Educational Initiatives

The Data Health Research Unit has systematically advanced educational initiatives by seamlessly integrating them with academic research outcomes. Since 2018, we have conducted training for medical insurer health insurance associations through the Data Health Portal Site. For National Health Insurance (prefectures), the Prefectural Leadership Program has been offered since 2020. Furthermore, we have authored guidebooks for crafting data health plans, textbooks promoting health management, and manuals for preventing lifestyle-related diseases targeted at elementary school students.
The “Data Health Electronic Lecture” (comprising eight chapters in total) is accessible online.

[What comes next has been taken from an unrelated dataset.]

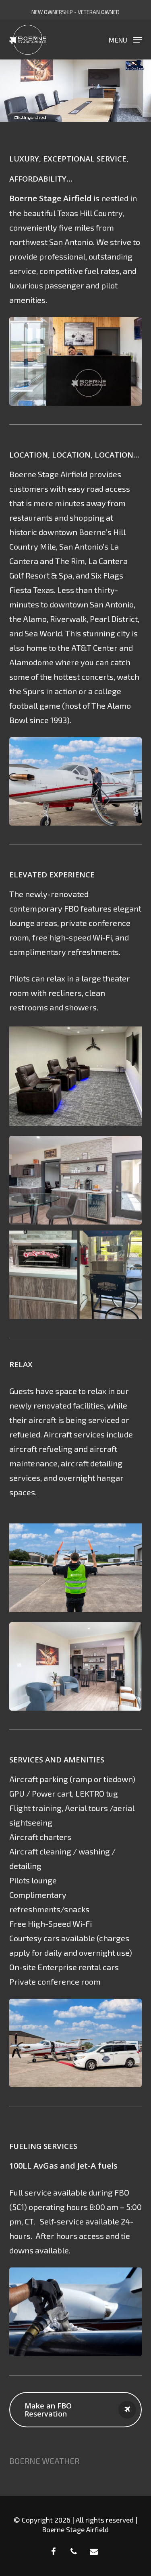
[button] (125, 38)
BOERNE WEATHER (44, 2461)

Recognizing the significance of practitioner education as a cornerstone for empirical research progress, we have extended our educational efforts. In response to the prevailing medical insurance framework, which primarily focuses on health education and guidance for adults, the Data Health Research Unit has initiated educational activities for children. We are now in the process of developing a program that integrates data health planning as a supplementary teaching material for elementary school health classes with a particular emphasis on lifestyle-related disease prevention education. Additionally, a “Children’s Health Insurance Newsletter” is being established for dependents (elementary school students) through the health insurance association. Our commitment to knowledge dissemination extends to undergraduate and graduate students at the University of Tokyo’s School of Medicine and Graduate School, specifically within the Department of Public Health Medicine, where academic findings are shared during classes.